For archives, the standard library has shutil.make_archive and unpack_archive which are solid, plus zipfile and tarfile for more granular control—though there's a small gap when you need to read from an archive without knowing its type upfront, which patool can help with.
Now I'm thinking about the real gaps in the ecosystem. Looking at what causes genuine pain and hasn't been decisively solved yet, email sending stands out as a major one—the standard library's MIME assembly is genuinely painful to work with, and while libraries like yagmail, redmail, and emails exist, none has become the obvious go-to the way requests is for HTTP.
The ideal API would be dead simple: just specify the recipient, subject, body, and any attachments, with SMTP configuration pulled from environment variables. The catch is that email-sending feels like a somewhat solved space, and SMTP itself is becoming less relevant as people migrate to SendGrid, SES, and Resend APIs. But that's actually an argument for a unified wrapper that handles both SMTP and the popular HTTP email services behind a single human-friendly interface—something genuinely missing and useful, though it risks creeping toward being another "apprise for email."
For atomic file writes, the real pain point is correctness: partial writes and crashes mid-operation leave corrupted files behind. The library would be tiny in scope, letting you write data atomically without worrying about half-written files. The objection is that it's niche and experts already know the os.replace pattern, but that's exactly the point—this is for people tired of retyping the same recipe.
Parallel execution is probably the single most common concurrency need: map a function over items, collect results, show progress, and handle errors gracefully. Right now that either means wrestling with concurrent.futures boilerplate or pulling in joblib as a heavy scientific dependency. A minimal library could offer threads by default with an option to switch to processes, returning ordered results with sensible error handling.
tqdm already has thread_map and process_map buried in tqdm.contrib.concurrent, which does almost exactly this, but it's obscure and feels bolted-on. There's real room for a clean, focused standalone alternative.
For subprocess, that's Kenneth Reitz's domain with delegator, so I'll skip it as not novel enough. Config loaders are crowded. The last angle is unifying size and duration parsing—humanize handles output formatting while humanfriendlyhandles input parsing, but they're split across two libraries with different design philosophies.
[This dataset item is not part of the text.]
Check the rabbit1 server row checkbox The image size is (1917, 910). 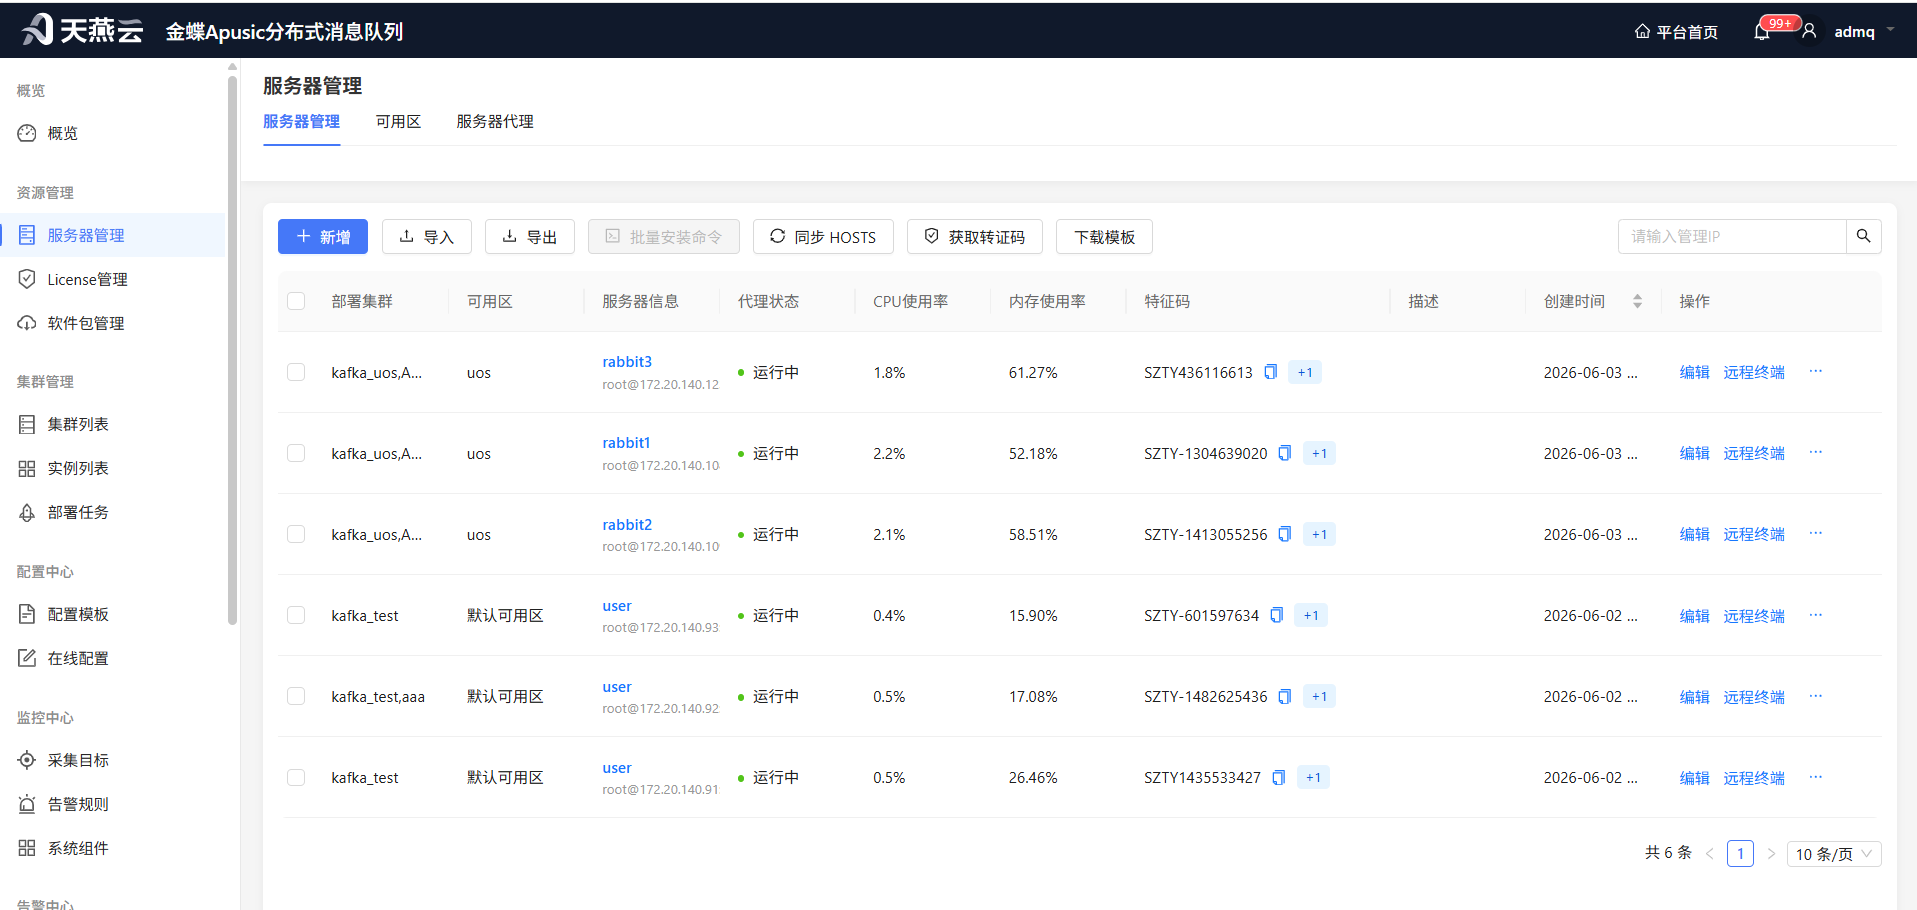pyautogui.click(x=296, y=453)
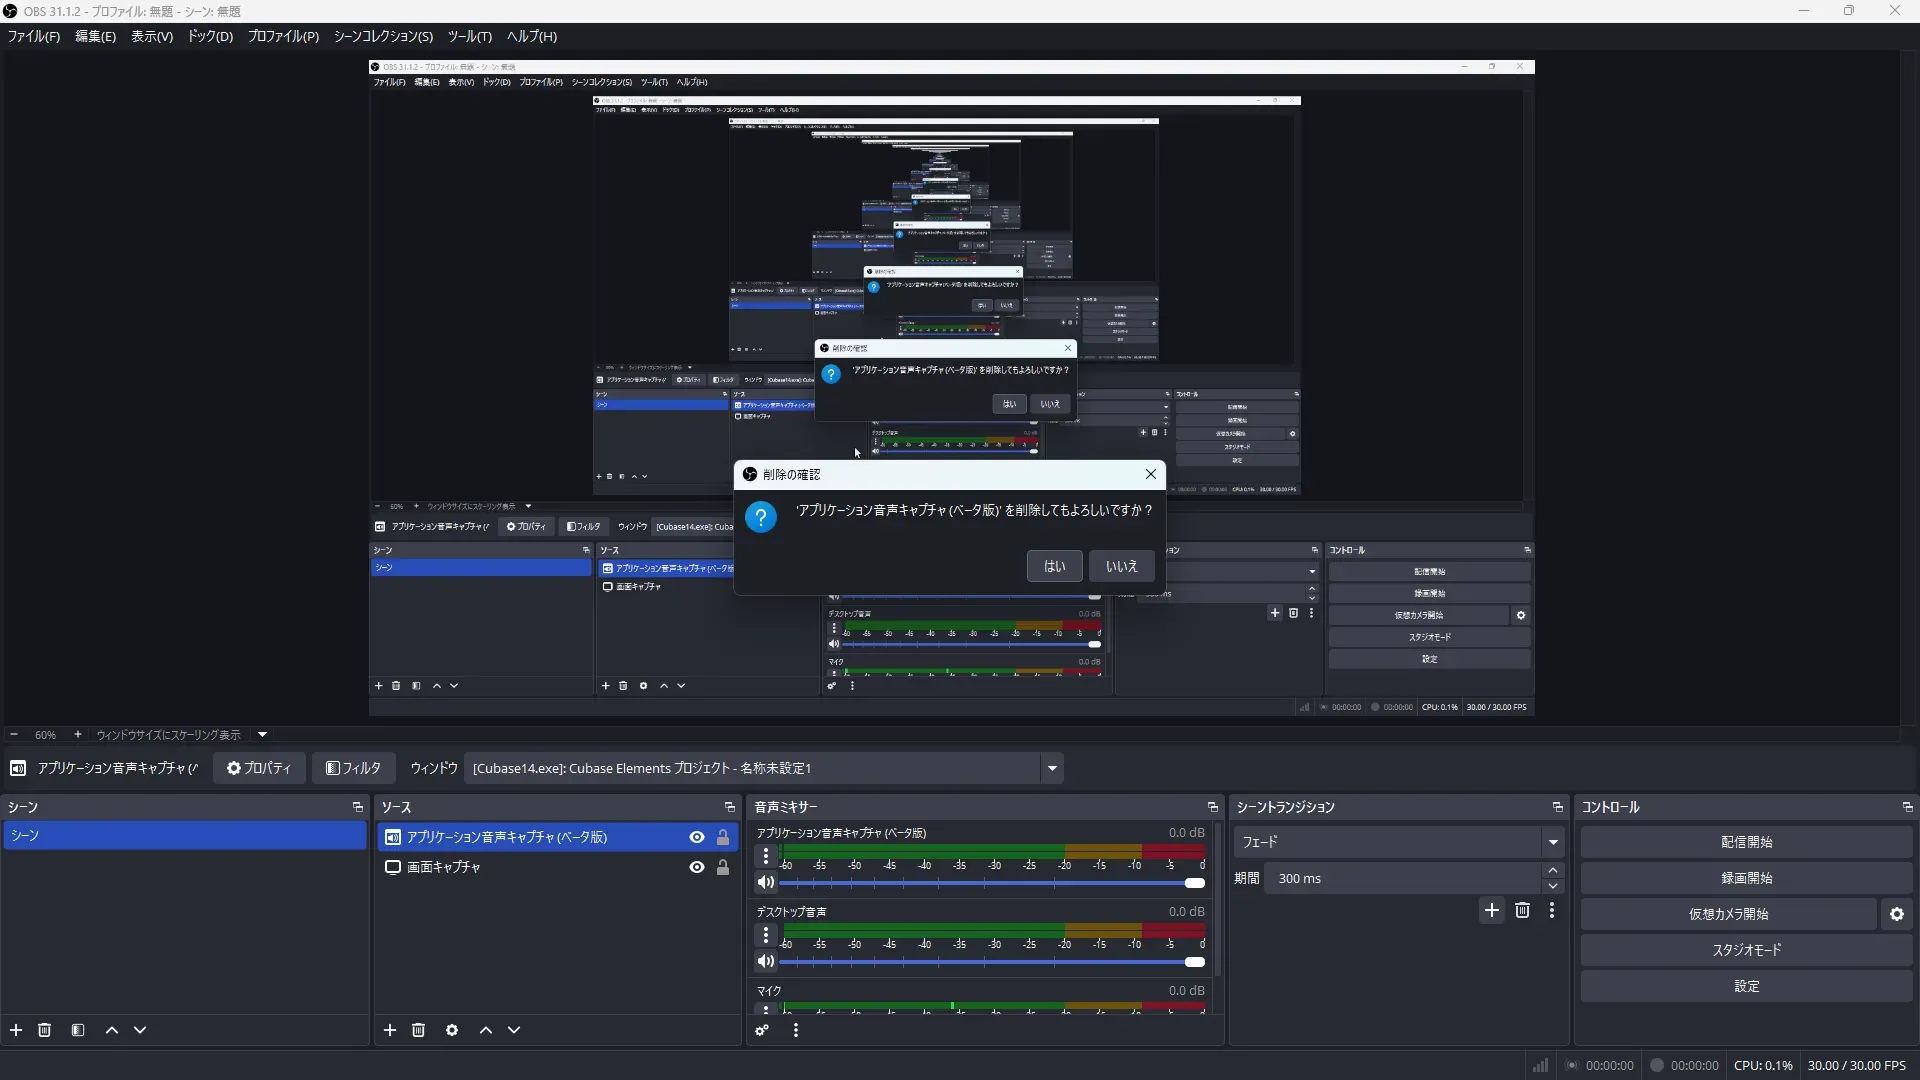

A single library that does both directions cleanly for sizes, durations, and numbers could win on taste and cohesion, though humanize is already pretty solid. Temp/scratch spaces feel weak. Reading any tabular file with a single call like load("data.csv") is a real niche for scripts—srsly and anyconfig exist but are obscure, though the scope gets fuzzy. Cross-process file locking for humans is another angle, but I'm running into the same pattern: the capability exists somewhere, but there's an opening for something cleaner and more delightful.
Pretty error context is niche. A tiny library answering human questions about the runtime—am I on macOS or Linux, how much RAM, am I in Docker or CI or a venv—would be cute but narrow. Date ranges and iteration are more interesting:
pandas.date_range is heavy, dateutil.rrule is powerful but cryptic, so there's room for something that lets you iterate Mondays in March or days between two dates with a simple, human-friendly API."